Worms are parasites that can live inside your pet and affect their health. Worm control starts from when puppies are only 2 weeks only and kittens from 6 weeks old and continues for life.
When should I worm my pet?
Worming medication should be given very 2 weeks until 12 weeks old, then every month until 6 months old. Intestinal wormers then need to be given every 3 months for life.
Worming medications should be given every 2 weeks from 6 weeks old until 12 weeks old, then once every 3 months for life.
What worms can my pet get?
Hookworms are common parasites of the small intestine of dogs and cats.
Tapeworms are common parasites of the small intestine of dogs and cats. They are flat and measure a few millimetres in length.

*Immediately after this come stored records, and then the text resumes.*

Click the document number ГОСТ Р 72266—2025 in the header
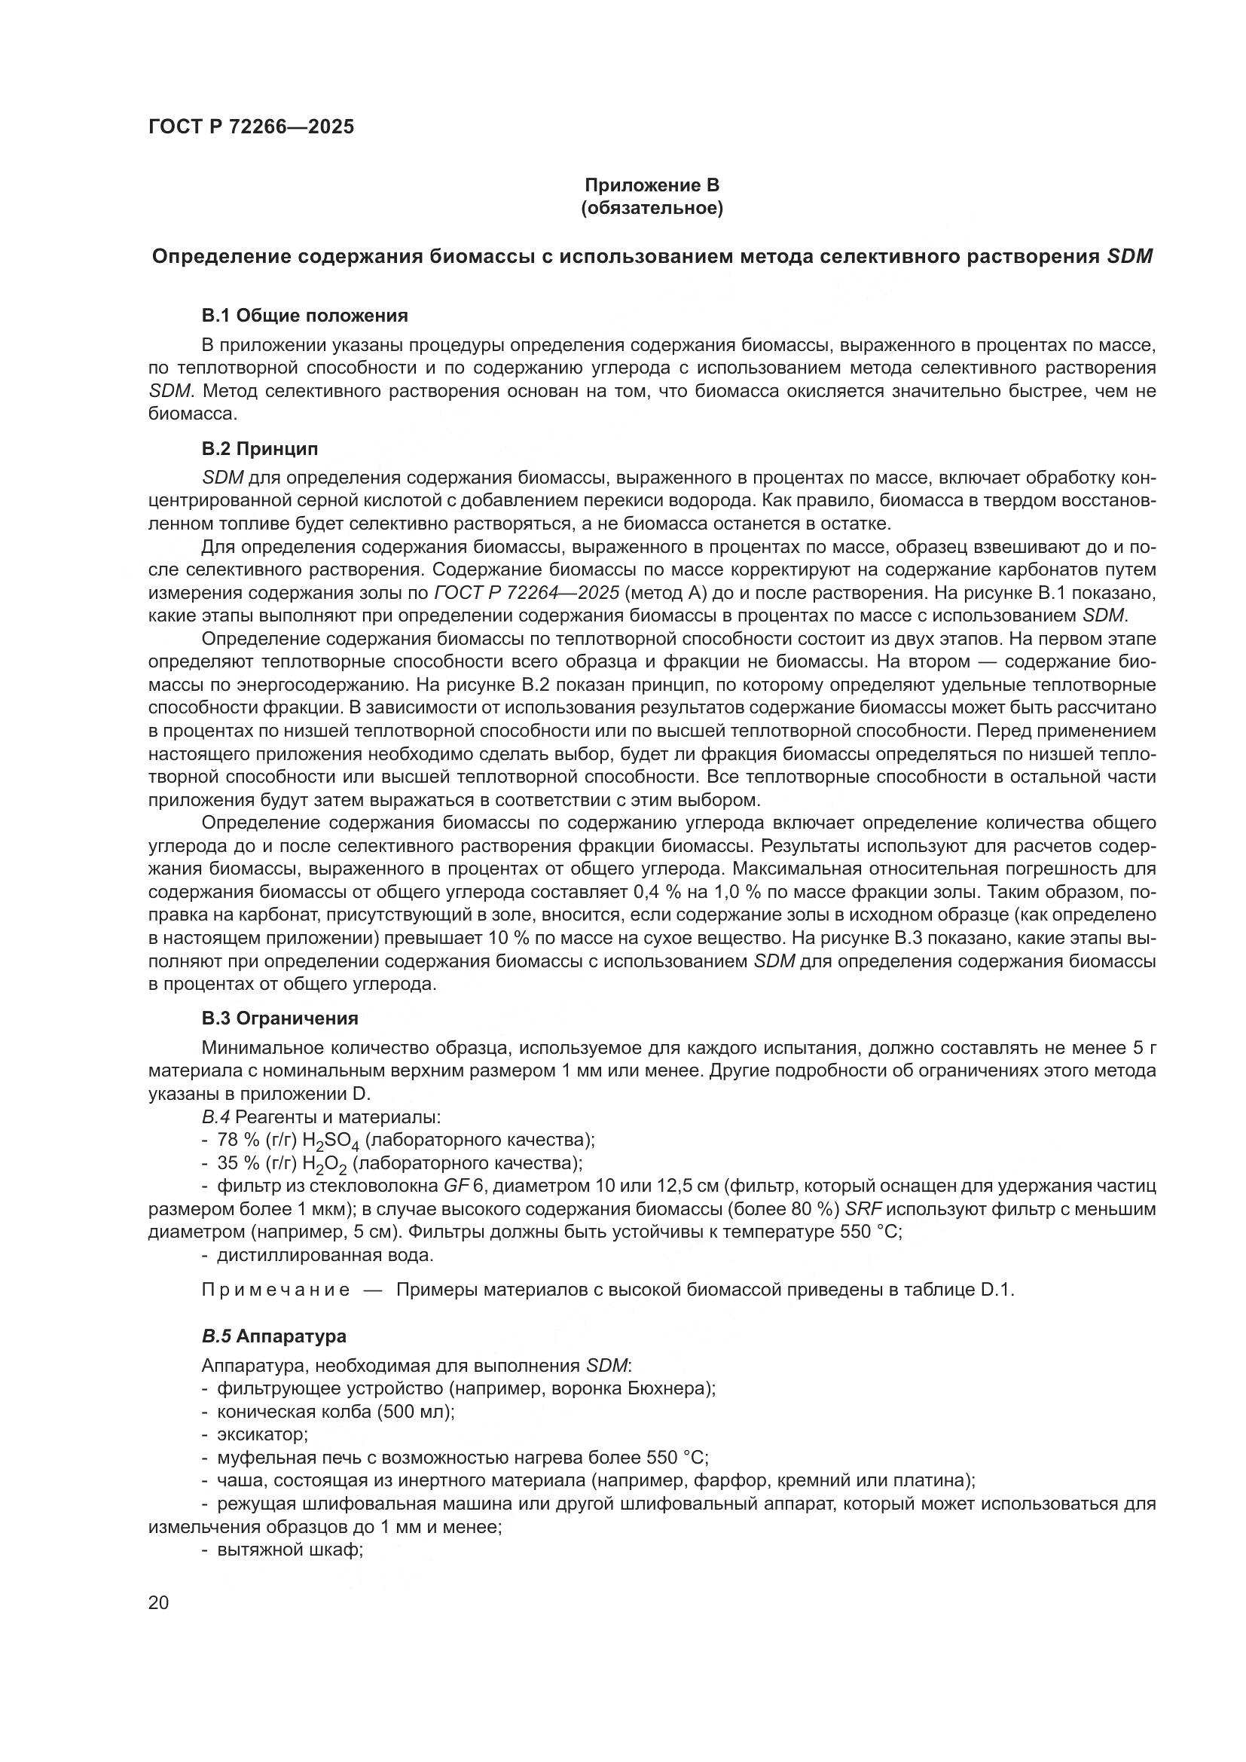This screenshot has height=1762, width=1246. point(251,127)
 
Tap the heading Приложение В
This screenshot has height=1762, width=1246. point(652,185)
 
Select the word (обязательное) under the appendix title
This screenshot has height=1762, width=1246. point(652,208)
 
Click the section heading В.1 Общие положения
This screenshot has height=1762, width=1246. point(304,316)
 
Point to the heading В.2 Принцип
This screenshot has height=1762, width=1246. point(259,448)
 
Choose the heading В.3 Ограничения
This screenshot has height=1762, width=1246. point(280,1018)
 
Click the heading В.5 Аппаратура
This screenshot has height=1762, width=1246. point(274,1336)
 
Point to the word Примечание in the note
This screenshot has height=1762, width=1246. point(276,1290)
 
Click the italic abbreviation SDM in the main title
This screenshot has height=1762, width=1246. point(1130,257)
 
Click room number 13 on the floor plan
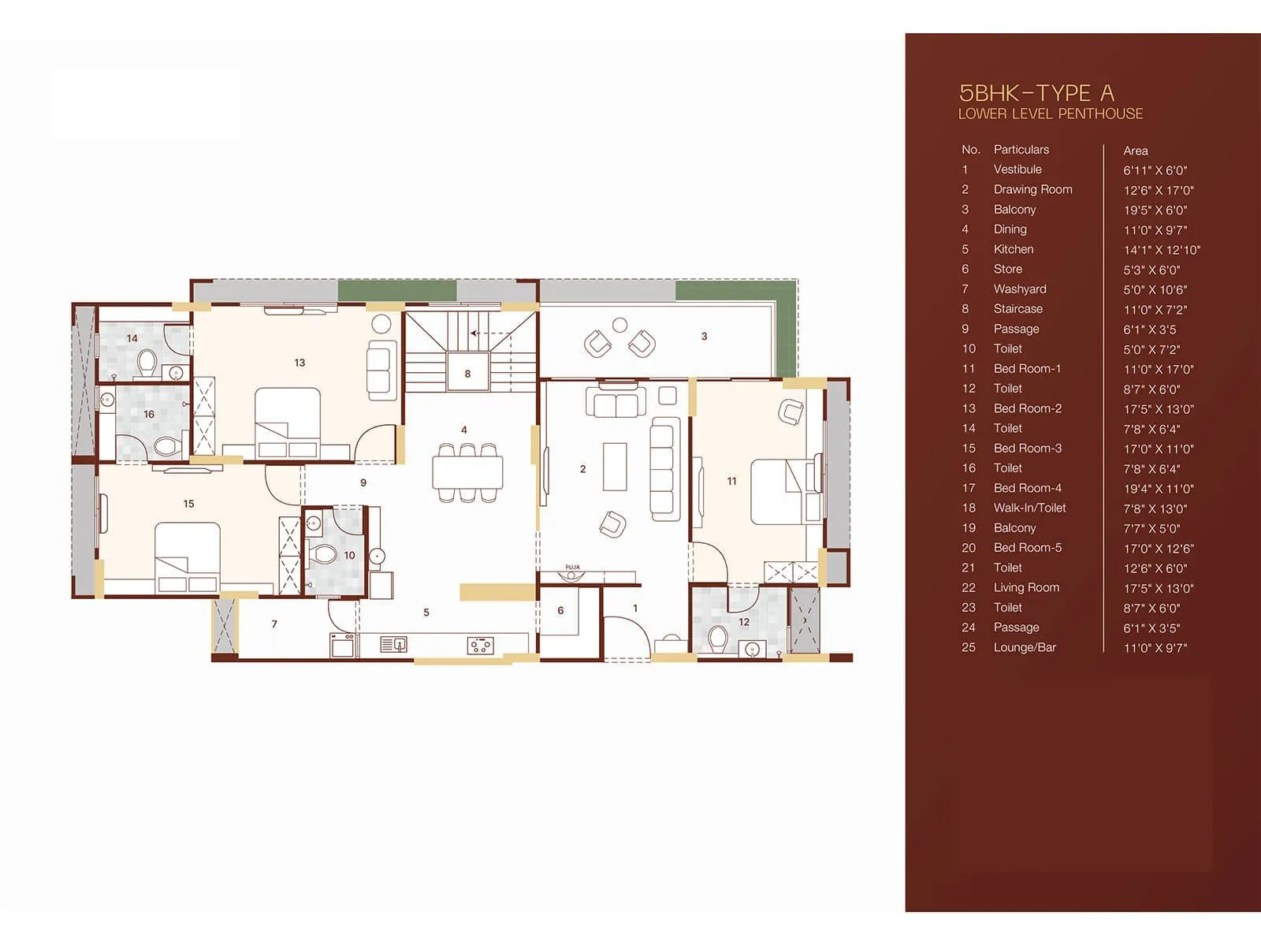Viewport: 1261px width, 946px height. [299, 363]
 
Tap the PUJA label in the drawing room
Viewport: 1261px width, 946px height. [572, 567]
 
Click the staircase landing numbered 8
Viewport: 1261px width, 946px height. [467, 373]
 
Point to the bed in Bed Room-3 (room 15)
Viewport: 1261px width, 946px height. [188, 556]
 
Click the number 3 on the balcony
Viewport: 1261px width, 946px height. [704, 336]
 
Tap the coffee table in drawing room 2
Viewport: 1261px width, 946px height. [615, 466]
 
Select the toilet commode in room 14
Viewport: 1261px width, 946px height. [146, 363]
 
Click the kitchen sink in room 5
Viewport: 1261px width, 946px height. [393, 645]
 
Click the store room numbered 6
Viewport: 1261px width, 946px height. [560, 610]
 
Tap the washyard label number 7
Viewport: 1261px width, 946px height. [274, 624]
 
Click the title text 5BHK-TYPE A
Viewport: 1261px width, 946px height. [1036, 93]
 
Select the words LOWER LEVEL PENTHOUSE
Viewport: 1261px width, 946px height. [1050, 114]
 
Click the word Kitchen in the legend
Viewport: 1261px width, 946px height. [1013, 249]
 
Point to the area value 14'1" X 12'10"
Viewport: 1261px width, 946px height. [1161, 250]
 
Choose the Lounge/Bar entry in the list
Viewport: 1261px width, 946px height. [1024, 647]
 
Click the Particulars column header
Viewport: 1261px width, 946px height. [1021, 150]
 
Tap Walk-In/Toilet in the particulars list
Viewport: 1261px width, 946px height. [1029, 508]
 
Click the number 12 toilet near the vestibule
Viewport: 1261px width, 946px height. [743, 621]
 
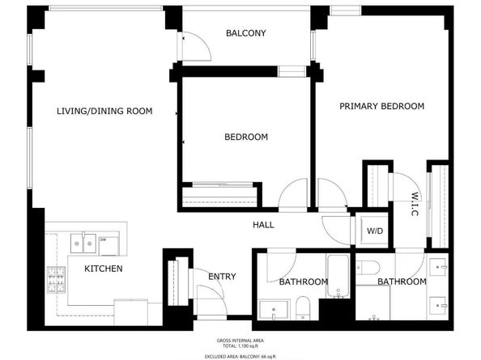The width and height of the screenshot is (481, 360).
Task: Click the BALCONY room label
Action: pos(245,33)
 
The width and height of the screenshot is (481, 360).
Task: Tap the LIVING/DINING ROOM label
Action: pos(104,111)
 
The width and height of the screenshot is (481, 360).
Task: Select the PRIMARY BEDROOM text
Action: pos(381,106)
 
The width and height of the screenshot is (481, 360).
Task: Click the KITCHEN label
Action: pos(104,268)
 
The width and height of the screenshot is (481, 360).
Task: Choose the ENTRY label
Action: pos(222,277)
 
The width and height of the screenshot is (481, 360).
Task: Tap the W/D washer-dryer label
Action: pos(375,231)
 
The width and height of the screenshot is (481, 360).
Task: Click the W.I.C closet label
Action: pos(414,197)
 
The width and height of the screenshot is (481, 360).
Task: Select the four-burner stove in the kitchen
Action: pos(57,280)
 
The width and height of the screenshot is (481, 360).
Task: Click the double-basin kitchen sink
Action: pos(81,241)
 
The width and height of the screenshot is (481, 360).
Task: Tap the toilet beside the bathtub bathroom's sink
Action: pos(301,306)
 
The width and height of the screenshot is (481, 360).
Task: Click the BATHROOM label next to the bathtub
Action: pos(303,282)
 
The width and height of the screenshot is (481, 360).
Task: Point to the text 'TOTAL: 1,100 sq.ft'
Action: pos(240,345)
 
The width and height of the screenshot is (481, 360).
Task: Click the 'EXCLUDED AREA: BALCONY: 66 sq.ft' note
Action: pos(240,355)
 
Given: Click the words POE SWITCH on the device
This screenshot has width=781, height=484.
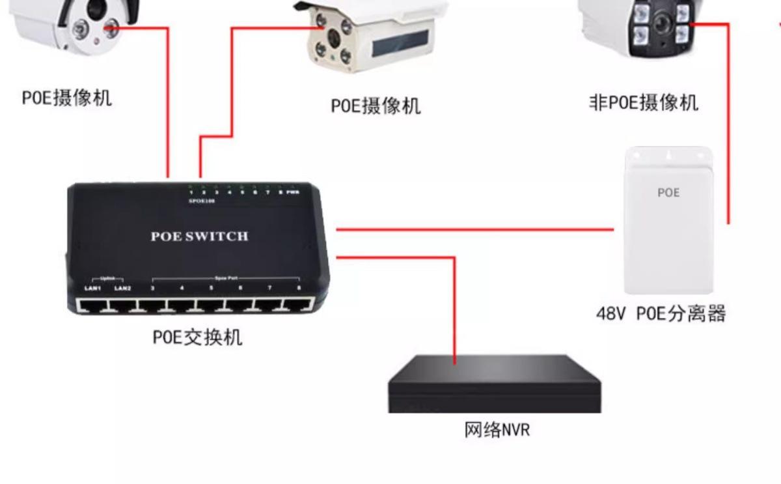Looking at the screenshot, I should (x=199, y=236).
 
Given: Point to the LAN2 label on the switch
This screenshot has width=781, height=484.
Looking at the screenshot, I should (x=122, y=288).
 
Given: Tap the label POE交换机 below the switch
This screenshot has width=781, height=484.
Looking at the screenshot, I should (x=197, y=337).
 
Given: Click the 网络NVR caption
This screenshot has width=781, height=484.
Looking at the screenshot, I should (x=497, y=430).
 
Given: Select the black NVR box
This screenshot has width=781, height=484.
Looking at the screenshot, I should (x=495, y=384).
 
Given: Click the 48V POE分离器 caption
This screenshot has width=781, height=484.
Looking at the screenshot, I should (x=661, y=314).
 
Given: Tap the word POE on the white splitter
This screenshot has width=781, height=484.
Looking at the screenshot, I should (x=668, y=193).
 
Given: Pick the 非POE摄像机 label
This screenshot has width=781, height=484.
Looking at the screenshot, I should (x=643, y=103).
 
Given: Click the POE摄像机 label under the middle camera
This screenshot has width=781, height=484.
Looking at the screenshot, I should (x=376, y=106).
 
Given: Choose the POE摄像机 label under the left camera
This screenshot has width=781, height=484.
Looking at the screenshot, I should (x=67, y=98).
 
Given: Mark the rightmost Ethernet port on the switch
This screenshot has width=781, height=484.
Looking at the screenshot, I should (x=299, y=304).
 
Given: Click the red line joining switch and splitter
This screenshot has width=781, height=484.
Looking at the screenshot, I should (x=475, y=229).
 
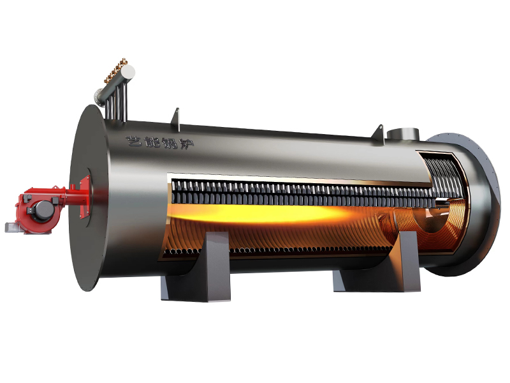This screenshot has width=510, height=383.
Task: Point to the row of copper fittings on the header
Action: click(116, 70)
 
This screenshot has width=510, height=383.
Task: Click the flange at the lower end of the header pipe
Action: click(98, 97)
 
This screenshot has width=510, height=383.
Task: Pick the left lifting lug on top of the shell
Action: click(176, 119)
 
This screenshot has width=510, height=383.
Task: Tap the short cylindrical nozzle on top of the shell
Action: click(403, 134)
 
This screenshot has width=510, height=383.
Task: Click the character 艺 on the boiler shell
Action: click(135, 140)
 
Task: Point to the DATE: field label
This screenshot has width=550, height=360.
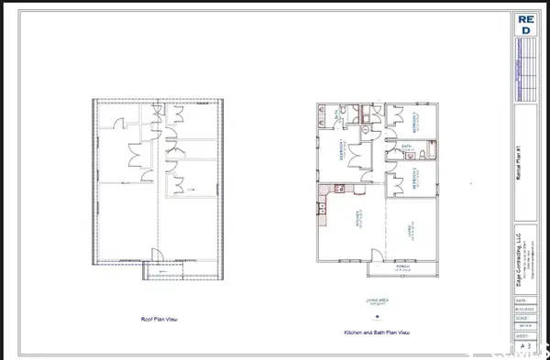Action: [x=522, y=300]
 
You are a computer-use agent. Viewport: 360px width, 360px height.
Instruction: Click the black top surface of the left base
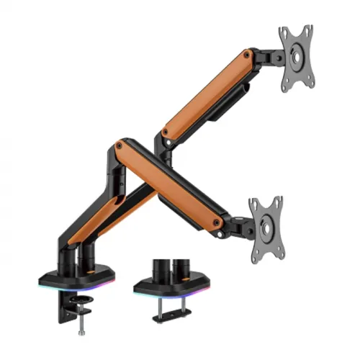72,277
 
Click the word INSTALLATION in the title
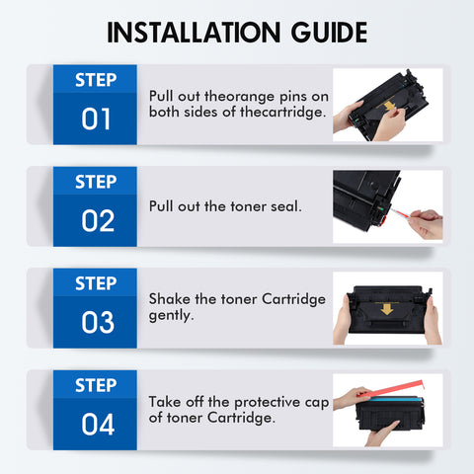(x=194, y=33)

Roundworms are the most common worms of dogs and cats. The adult worms are found in the intestine and live on gut content. They resemble spaghetti in appearance, being 2-3mm thick and up to 20cm long.
Whipworms are common parasites of the large intestine of dogs. They are thin and 5-7cm long. Using their mouths as a spear-like sword, whipworms slash and puncture the intestine wall and feed on the released blood and tissue fluids.
How does my pet get worms?
- Ingesting an animal with worms
- Drinking contaminated water
- Coming into contact with infected animals or their faeces
- From their mother when nursing
- From eating flea’s
- Larvae boring into your pets skin
What symptoms may your pet show if they have worms?
Some pets won’t show any or few symptoms but others may display many of the signs, some common clinical signs include:
- Worms visible in stool or segments of worm seen near anus
- Bloody stool
- Bloating or round, potbellied appearance to abdomen
- Weight loss
- Trouble breathing
What should you do if you pet shows signs of having or does have worms?
We recommend calling us and making an appointment with one of our vets for diagnosis and treatment.
The story of a puppy called Colin
Colin the puppy came in to see us when he was only 10 weeks old. His owner had only had him for a couple of weeks and had noticed Colin seemed very tried most of the time, wasn’t too interested in things going on, didn’t have much appetite and had pretty bad diarrhoea. Our Vet saw Colin, took a sample of his stools and performed a faecal float on it. This showed evidence of Hookworm. Colin was kept in for a couple of night and given antibiotics and benzimidazole which is used against gastrointestinal parasites. Once Colin was strong enough and was eating well with normal stools he was able to go home. Colin most probably caught hookworm from his Mum while feeding which highlights the importance of keeping your adult dogs and young pups worming treatments up to date. If this had gone untreated it could have ended in death for young Colin.